_Available records_
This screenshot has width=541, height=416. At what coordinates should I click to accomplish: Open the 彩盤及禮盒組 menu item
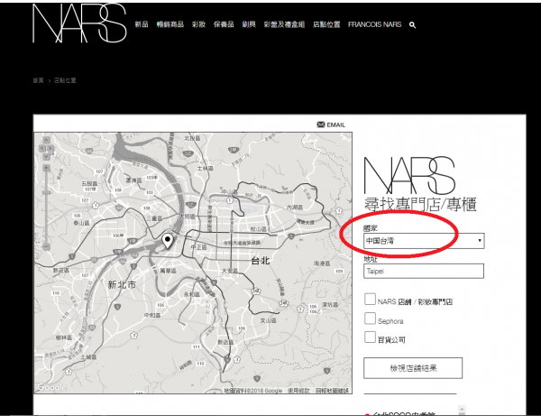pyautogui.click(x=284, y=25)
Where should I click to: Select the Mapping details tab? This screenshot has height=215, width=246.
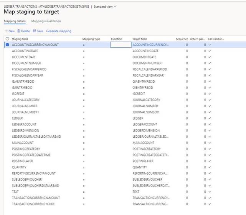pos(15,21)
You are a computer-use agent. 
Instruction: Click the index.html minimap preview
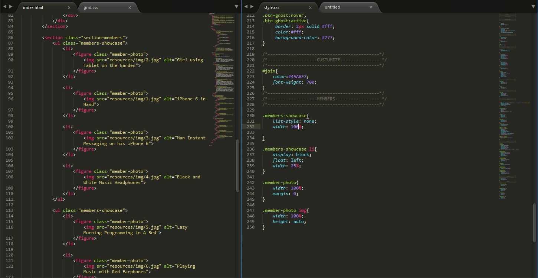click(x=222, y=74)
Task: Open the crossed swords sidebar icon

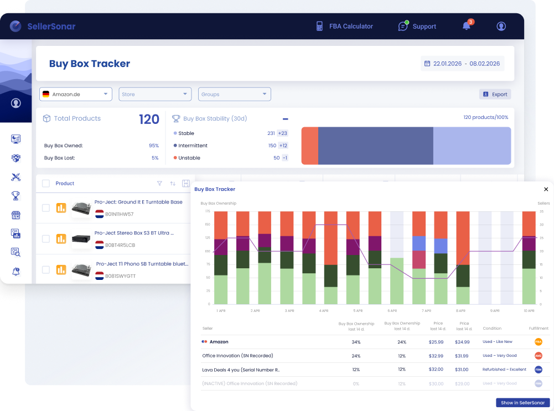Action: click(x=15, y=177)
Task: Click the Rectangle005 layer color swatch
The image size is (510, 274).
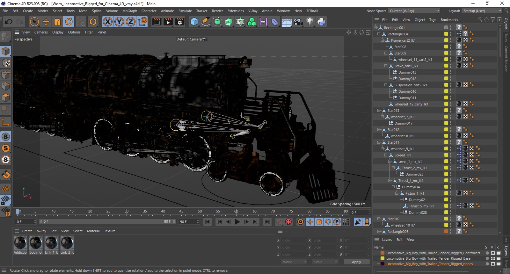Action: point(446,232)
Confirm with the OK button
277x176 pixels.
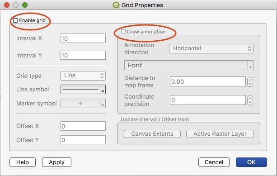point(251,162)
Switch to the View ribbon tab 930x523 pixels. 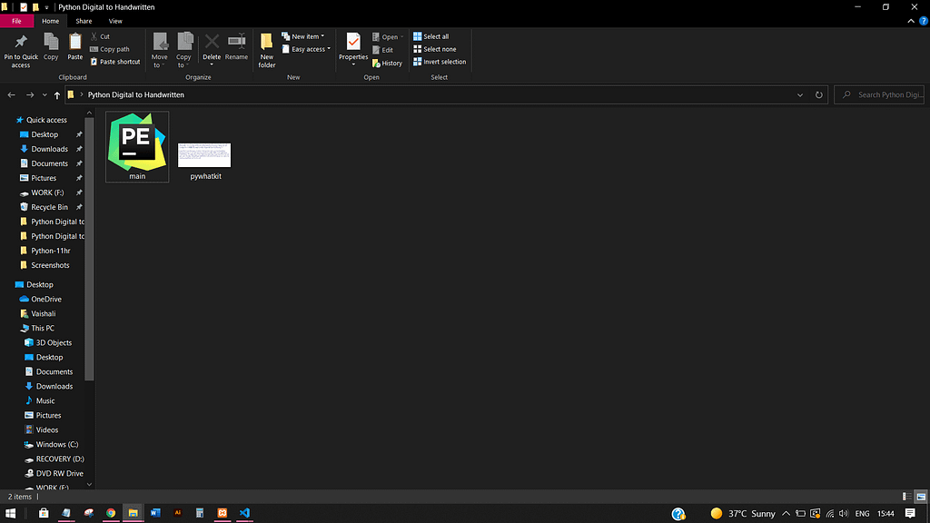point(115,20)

==

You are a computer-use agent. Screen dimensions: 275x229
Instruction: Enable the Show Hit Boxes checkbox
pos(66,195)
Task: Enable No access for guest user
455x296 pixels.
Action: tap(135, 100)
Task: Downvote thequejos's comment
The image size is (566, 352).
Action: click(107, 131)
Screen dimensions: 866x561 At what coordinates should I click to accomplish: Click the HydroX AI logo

_Request_
Quote the records verbatim, everything from the line containing "This screenshot has width=541, height=416." down to the line containing "click(x=222, y=74)", and omit the pictures.

_Result of the task_
This screenshot has width=541, height=416. At what coordinates should I click to accomplish: Open the 彩盤及禮盒組 menu item
pyautogui.click(x=284, y=25)
Where should I click to: Select the Mapping details tab? This screenshot has height=215, width=246.
pos(15,21)
You are a computer-use agent. 
Instruction: Click the index.html minimap preview
click(x=222, y=74)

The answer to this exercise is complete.